Re: [PATCH V3 02/16] block, bfq: add full hierarchical scheduling and cgroups support

From: Tejun Heo
Date: Tue Apr 18 2017 - 03:04:47 EST


Hello, Paolo.

On Wed, Apr 12, 2017 at 07:22:03AM +0200, Paolo Valente wrote:
> could you elaborate a bit more on this? I mean, cgroups support has
> been in BFQ (and CFQ) for almost ten years, perfectly working as far
> as I know. Of course it is perfectly working in terms of I/O and not
> of CPU bandwidth distribution; and, for the moment, it is effective
> only for devices below 30-50KIOPS. What's the point in throwing
> (momentarily?) away such a fundamental feature? What am I missing?

I've been trying to track down latency issues with the CPU controller
which basically takes the same approach and I'm not sure nesting
scheduler timelines is a good approach. It intuitively feels elegant
but seems to have some fundamental issues. IIUC, bfq isn't quite the
same in that it doesn't need load balancer across multiple queues and
it could be that bfq is close enough to the basic model that the
nested behavior maps to the correct scheduling behavior.

However, for example, in the CPU controller, the nested timelines
break sleeper boost.

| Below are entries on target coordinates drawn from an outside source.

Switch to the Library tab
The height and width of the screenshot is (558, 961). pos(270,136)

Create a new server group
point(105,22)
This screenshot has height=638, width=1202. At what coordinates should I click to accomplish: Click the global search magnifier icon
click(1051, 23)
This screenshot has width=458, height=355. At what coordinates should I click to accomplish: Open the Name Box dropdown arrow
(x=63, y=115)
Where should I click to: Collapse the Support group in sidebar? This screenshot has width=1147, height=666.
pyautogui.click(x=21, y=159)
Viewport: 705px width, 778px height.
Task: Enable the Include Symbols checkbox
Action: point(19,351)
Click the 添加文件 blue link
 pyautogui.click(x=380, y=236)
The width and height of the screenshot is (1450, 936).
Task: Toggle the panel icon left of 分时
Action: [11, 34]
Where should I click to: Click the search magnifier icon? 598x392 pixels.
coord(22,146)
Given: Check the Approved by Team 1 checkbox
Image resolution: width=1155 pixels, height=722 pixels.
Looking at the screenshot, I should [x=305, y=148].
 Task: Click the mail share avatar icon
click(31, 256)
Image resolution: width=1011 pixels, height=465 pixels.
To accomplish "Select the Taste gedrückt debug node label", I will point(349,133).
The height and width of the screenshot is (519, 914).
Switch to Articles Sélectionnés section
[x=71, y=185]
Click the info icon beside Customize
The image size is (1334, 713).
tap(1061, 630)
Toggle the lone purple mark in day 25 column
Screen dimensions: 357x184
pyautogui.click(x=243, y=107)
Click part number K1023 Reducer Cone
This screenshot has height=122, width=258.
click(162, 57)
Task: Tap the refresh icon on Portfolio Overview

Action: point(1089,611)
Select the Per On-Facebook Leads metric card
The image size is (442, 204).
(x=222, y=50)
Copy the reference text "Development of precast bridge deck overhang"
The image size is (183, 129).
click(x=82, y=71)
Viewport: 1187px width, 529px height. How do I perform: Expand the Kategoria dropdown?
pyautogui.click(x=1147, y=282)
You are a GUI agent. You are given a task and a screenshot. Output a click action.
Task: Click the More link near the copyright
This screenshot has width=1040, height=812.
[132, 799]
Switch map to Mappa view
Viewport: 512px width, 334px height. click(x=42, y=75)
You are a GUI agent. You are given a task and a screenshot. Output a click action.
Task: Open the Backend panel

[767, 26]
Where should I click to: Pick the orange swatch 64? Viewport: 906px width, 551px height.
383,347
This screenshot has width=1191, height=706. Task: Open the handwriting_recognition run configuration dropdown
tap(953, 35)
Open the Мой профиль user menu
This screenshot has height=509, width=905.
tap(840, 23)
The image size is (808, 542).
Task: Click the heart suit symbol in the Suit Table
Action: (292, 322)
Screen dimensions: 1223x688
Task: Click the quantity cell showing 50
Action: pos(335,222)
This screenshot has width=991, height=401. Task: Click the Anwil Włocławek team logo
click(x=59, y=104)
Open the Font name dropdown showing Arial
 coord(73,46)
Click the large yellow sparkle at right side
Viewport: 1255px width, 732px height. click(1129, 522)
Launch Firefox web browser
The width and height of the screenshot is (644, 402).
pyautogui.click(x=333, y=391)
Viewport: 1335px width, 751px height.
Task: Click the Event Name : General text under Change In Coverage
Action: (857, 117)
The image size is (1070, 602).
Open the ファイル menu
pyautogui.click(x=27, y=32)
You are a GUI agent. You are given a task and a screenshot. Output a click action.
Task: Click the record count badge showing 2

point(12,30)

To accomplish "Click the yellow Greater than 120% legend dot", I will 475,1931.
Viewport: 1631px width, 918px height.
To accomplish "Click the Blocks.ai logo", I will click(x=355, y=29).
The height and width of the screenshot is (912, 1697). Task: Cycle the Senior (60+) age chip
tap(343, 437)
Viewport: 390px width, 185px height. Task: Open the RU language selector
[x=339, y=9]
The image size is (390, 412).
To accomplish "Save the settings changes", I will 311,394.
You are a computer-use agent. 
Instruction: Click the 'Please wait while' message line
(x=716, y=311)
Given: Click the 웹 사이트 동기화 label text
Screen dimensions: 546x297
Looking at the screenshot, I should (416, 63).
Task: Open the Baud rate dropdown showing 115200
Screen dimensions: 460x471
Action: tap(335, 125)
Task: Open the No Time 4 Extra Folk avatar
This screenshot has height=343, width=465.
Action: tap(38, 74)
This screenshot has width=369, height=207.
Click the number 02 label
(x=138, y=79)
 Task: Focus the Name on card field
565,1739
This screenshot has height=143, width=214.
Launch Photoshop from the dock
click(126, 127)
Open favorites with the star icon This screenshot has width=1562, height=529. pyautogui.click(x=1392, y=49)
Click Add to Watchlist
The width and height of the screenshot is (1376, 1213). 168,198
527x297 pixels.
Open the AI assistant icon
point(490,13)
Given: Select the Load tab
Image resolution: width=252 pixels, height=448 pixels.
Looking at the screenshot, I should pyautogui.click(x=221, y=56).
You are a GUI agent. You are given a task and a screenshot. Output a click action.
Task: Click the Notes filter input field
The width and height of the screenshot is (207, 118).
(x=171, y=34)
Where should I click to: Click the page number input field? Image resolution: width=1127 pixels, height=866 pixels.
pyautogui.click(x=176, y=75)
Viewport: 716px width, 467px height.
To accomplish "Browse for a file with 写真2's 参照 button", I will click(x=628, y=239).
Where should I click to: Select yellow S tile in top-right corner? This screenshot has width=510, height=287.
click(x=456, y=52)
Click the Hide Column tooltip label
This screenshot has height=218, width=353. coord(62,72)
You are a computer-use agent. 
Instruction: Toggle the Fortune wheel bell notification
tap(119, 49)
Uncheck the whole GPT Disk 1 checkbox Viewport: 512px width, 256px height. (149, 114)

The boost is implemented by considering the
thread to have woken up upto some duration prior to the current time;
however, it only affects the timeline inside the cgroup and there's no
good way to propagate it upwards. The final result is two threads in
a cgroup with the double weight can behave significantly worse in
terms of latency compared to two threads with the weight of 1 in the
root.

Given that the nested scheduling ends up pretty expensive, I'm not
sure how good a model this nesting approach is. Especially if there
can be multiple queues, the weight distribution across cgroup
instances across multiple queues has to be coordinated globally
anyway, so the weight / cost adjustment part can't happen
automatically anyway as in single queue case. If we're going there,
we might as well implement cgroup support by actively modulating the
combined weights, which will make individual scheduling operations
cheaper and it easier to think about and guarantee latency behaviors.

If you think that bfq will stay single queue and won't need timeline
modifying heuristics (for responsiveness or whatever), the current
approach could be fine, but I'm a bit awry about committing to the
current approach if we're gonna encounter the same problems.

Thanks.

--
tejun